On instance-based Postgres, such as RDS, the read-modify-write loop is way
faster because the latest row value is usually available in memory. Commits may
also be quicker, depending on the durability model (“can I lose data?”) of the
service you’re using. If you’re running Postgres yourself, a commit may be as
simple as a fsync()
to ensure the Write Ahead Log is made durable to local
storage. But, if that storage device fails, you’ve lost data. On Aurora
Postgres, commits are only acknowledged after being replicated to multiple
availability zones… which takes time. This improves durability, adds commit
latency, and therefore limits TPS for hot keys.
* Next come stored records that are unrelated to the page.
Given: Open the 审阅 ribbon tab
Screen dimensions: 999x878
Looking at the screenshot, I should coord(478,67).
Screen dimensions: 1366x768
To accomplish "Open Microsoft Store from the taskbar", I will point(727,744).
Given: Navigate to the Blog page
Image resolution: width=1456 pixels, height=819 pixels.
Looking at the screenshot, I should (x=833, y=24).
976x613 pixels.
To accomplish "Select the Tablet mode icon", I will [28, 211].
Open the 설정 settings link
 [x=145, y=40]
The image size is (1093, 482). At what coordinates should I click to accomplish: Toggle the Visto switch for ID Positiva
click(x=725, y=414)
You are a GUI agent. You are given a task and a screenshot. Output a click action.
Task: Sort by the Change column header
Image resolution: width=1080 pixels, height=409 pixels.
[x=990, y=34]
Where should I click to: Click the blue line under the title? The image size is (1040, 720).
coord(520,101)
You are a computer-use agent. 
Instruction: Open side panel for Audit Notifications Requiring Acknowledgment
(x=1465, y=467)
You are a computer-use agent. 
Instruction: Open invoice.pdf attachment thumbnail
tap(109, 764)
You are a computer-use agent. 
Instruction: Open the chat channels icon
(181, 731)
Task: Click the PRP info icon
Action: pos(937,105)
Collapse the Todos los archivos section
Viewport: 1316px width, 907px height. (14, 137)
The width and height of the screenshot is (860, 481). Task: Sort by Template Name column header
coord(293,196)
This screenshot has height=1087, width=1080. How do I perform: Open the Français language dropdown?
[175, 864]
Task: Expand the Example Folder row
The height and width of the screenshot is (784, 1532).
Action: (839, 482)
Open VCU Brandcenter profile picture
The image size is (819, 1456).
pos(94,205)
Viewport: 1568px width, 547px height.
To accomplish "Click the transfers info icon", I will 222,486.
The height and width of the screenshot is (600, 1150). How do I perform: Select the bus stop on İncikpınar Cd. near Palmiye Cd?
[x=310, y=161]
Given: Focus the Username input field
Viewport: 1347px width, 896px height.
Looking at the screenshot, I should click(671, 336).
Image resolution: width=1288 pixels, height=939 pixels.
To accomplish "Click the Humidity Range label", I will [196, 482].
There are many ways to Implement resource counters with Amazon DynamoDB. Hot keys have a maximum update rate of 1000/second, which you can achieve by using update expressions to explicitly instruct the underlying partitions to increment a counter:
$ aws dynamodb update-item \ --table-name counter \ --key '{"pk":{"S":"abc123"}}' \ --update-expression "ADD quantity :change" \ --expression-attribute-values file://values.json $ cat values.json { ":change" : { "N" : "-5" } }
In the fullness of time, we expect to be able to teach DSQL some of these optimized access patterns, which will increase the throughput on a single key. But never to infinity.
No matter the database you choose, you’re going to find a limit to the throughput you can get on a single key. For this reason, many applications find themselves having to rethink their schema as they scale.
Summary
In this article we’ve taken a deep dive into why hot for write keys can prevent your application scaling on DSQL. When designing your schema, keep an eye out for sequences and statistics, such as counters or sums.
DSQL has been designed to scale horizontally, so take advantage of that as you design your schema.